*** Opening PROVIDED MATERIAL ***
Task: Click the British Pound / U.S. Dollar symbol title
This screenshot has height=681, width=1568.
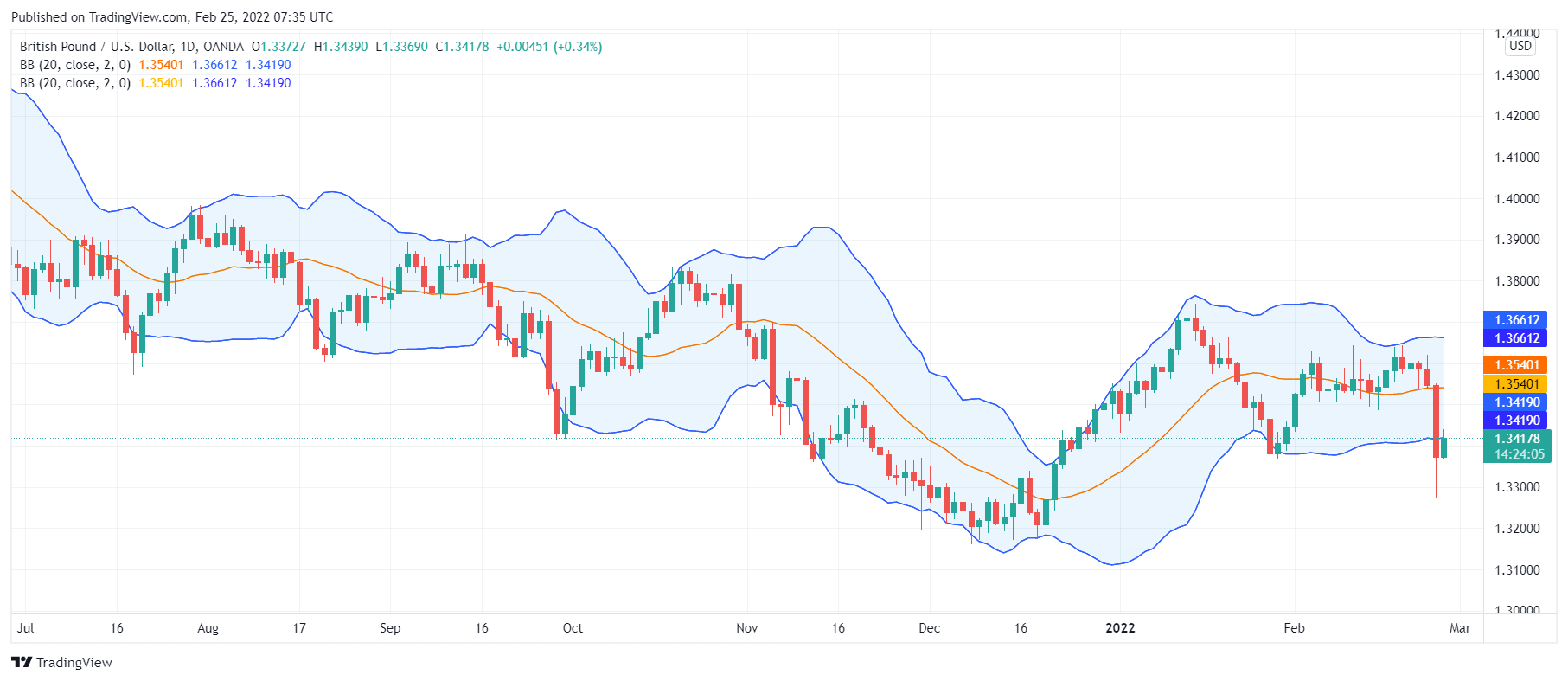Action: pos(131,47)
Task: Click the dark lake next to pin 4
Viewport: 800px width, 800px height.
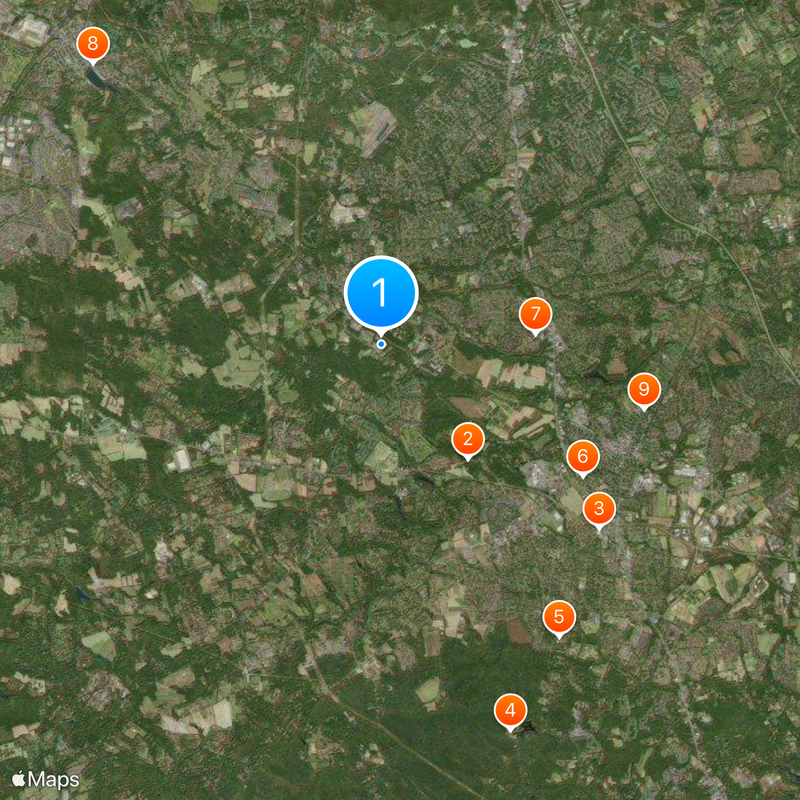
*** Closing PROVIDED MATERIAL ***
*** Opening PROVIDED MATERIAL ***
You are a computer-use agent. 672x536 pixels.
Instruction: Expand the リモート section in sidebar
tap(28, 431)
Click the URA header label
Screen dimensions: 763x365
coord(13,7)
*** Closing PROVIDED MATERIAL ***
The lines above starting at the one that holds "Task: Click the British" and ending at the one that holds "Viewport: 800px width, 800px height." are to be written out exactly, ends included, and no pictures are to be copied.

Task: Click the British Pound / U.S. Dollar symbol title
This screenshot has height=681, width=1568.
Action: pos(131,47)
Task: Click the dark lake next to pin 4
Viewport: 800px width, 800px height.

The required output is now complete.